THE considered view of more than a few media commentators was that the Budget announced by Minister for Finance Michael Noonan this week was partly about the continuing economic recovery and partly about the next general election. It was ever thus with Budgets unveiled within shouting distance of election time. The governing party that ignores the prospects of its candidates when making decisions about the nations’s finances within 18 months of polling day has yet to be founded.
The most recent opinion polls show Fine Gael still out in front as the biggest party, with Sinn Fein almost neck and neck, Fianna Fail still well behind in third place and Labour making slight gains after its leadership change. Such a performance by the dominant party of government more than three years into a time of serious austerity is certainly unusal. It has much to do with the failure of Fianna Fail to resurrect itself after the 2011 election disaster, but surely the main reason for the relatively strong Fine Gael showing is the opinion of much of the general public that the economic recovery has been shrewdly managed by Mr Noonan. His personal rating is the highest of any minister – quite remarkable when the past three years have brought considerable financial pain to most of us.
In some quarters the respect for the Finance Minister is grudging, but with this week’s measures officially marking the end of austerity and many of next year’s Budget measures already written in stone, the evidence is overwhelming that the country is bouncing back strongly.

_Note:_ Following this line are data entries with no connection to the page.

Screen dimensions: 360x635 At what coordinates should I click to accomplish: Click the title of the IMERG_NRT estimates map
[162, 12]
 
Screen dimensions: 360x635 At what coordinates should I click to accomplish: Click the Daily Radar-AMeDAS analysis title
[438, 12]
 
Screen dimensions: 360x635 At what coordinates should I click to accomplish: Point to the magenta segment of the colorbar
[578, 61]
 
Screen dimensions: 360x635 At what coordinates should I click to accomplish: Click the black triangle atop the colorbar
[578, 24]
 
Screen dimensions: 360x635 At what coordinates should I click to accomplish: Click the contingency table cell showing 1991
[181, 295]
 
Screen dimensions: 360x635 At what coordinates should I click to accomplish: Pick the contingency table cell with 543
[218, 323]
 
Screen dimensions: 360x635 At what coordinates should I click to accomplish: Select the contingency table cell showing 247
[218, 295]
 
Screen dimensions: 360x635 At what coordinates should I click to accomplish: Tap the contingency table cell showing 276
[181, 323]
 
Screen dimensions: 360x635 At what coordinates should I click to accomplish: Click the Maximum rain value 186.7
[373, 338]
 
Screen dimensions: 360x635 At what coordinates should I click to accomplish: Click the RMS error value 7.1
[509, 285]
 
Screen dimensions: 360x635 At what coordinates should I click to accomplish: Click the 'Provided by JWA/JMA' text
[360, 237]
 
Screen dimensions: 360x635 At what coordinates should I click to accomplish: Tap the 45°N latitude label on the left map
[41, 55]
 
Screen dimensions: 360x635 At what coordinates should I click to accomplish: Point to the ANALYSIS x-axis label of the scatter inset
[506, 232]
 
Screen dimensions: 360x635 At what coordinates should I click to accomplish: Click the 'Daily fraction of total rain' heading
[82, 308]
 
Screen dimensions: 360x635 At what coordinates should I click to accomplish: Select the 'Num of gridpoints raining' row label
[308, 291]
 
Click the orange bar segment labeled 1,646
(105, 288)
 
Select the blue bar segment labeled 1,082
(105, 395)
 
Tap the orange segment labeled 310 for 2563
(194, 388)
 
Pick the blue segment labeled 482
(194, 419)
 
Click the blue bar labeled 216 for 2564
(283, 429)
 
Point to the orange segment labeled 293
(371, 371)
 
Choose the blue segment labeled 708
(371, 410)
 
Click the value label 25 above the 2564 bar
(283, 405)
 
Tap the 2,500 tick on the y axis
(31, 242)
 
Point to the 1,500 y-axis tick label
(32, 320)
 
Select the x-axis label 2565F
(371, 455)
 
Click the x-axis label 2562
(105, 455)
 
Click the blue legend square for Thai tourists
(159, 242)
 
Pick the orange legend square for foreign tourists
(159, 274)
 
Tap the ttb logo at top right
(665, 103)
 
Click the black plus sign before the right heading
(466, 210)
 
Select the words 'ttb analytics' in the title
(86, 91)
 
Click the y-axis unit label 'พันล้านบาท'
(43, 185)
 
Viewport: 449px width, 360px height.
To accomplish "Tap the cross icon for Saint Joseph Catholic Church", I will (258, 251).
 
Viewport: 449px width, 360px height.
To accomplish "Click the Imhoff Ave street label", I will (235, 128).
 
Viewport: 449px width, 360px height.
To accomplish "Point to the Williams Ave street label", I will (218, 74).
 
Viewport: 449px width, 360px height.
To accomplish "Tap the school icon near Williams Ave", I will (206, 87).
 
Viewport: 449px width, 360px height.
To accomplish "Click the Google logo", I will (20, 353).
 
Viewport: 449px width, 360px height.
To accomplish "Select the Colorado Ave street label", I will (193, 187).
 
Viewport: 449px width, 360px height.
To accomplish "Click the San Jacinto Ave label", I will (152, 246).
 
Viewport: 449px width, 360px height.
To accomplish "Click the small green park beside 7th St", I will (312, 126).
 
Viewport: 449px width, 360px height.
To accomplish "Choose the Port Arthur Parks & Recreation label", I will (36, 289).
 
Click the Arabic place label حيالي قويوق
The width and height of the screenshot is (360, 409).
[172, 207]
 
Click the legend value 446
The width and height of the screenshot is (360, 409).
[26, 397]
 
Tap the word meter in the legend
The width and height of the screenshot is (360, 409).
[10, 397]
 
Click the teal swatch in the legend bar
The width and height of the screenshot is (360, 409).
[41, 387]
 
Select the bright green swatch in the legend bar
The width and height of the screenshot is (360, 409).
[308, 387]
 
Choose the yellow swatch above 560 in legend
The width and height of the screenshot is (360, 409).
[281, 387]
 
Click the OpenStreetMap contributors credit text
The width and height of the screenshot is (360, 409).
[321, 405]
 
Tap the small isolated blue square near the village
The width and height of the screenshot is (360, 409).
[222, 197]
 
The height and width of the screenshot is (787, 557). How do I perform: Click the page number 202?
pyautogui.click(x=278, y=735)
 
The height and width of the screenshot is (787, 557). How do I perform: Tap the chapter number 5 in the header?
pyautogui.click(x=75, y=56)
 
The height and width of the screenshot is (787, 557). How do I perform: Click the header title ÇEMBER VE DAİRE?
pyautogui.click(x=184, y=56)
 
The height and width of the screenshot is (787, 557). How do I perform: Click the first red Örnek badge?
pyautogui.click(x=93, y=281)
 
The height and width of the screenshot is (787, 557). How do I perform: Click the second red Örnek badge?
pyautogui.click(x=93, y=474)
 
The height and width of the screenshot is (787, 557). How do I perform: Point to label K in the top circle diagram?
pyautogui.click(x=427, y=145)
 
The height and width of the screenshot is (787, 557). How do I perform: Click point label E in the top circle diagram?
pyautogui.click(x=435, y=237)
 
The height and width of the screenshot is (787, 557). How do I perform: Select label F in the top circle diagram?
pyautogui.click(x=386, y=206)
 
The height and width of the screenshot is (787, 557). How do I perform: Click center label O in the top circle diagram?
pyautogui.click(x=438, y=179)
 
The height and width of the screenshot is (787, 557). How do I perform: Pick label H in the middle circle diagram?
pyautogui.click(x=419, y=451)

The Taoiseach, Enda Kenny, must be grateful for the chain of events that led to him turning to Mr Noonan, after staving off an internal revolt. Will Mr Noonan run again in Limerick, and reap the reward for his stewardship? Only time will tell. But one thing seems certain. Unless the optimism that underpinned this week’s Budget proves misjudged – very unlikely, at this remove – then quite a few Fine Gael backbenchers and perhaps even a few from Labour will now be re-elected when they might have faced political oblivion if the economy had been in less capable hands.